Lustracja w Kabarecie

Lustracja w Kabarecie

Proroczy kabaret Lipińskiej okrojony do 20 minut

Przewidziała exodus nazwisk z listy Wildsteina, bo zanim do niego doszło, przygotowała program o tym, jak Ciotka wyniosła w chustce 32 teczki z IPN – niby tylko tyle, ile zamówił Giertych, ale w małym świecie kabaretu liczba ta symbolizuje cały zasób archiwalny. Jedną teczkę po drodze zgubiła – i w nią „pies srał” – ale coś tam w końcu doniosła. Jak na targ, na bazar, gdzie każdy może sobie coś wybrać. I wybiera – albo z ciekawości, albo „na sąsiada”. Program proponuje nową odmianę gry w salonowca – teczką po dupie.

◆ ◆ ◆ ◆ ◆ ◆ ◆

Twoje zadanie:
Powtórz w całości powyższy tekst o kabarecie Lipińskiej, znak po znaku i bez żadnych zmian.

Wykaz wpisów:
◆ ◆ ◆ ◆ ◆ ◆ ◆

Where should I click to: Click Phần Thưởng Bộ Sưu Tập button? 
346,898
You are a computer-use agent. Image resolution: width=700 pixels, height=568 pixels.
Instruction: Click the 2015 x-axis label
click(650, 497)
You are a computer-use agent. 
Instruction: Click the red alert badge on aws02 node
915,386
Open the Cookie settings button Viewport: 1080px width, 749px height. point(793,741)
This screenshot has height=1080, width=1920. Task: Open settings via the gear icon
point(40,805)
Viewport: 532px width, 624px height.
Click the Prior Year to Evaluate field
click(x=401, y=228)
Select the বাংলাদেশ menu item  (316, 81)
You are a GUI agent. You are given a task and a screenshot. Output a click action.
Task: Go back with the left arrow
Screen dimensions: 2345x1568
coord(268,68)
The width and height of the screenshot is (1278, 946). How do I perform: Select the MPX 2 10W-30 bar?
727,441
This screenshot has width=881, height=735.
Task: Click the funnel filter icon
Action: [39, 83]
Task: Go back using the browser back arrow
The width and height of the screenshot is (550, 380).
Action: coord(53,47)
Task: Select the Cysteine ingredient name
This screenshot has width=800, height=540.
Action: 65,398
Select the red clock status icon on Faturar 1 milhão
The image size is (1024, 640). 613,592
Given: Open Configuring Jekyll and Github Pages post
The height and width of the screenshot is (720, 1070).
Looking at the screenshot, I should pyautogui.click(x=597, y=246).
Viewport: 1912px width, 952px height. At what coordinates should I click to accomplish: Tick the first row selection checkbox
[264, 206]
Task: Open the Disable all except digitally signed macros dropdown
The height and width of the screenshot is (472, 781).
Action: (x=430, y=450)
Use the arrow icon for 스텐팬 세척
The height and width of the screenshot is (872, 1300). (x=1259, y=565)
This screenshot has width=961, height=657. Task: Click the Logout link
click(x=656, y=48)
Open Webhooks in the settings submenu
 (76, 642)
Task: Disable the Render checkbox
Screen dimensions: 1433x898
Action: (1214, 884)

◆ ◆ ◆ ◆ ◆ ◆ ◆

Pełna odpowiedź:
Lustracja w Kabarecie

Lustracja w Kabarecie

Proroczy kabaret Lipińskiej okrojony do 20 minut

Przewidziała exodus nazwisk z listy Wildsteina, bo zanim do niego doszło, przygotowała program o tym, jak Ciotka wyniosła w chustce 32 teczki z IPN – niby tylko tyle, ile zamówił Giertych, ale w małym świecie kabaretu liczba ta symbolizuje cały zasób archiwalny. Jedną teczkę po drodze zgubiła – i w nią „pies srał” – ale coś tam w końcu doniosła. Jak na targ, na bazar, gdzie każdy może sobie coś wybrać. I wybiera – albo z ciekawości, albo „na sąsiada”. Program proponuje nową odmianę gry w salonowca – teczką po dupie.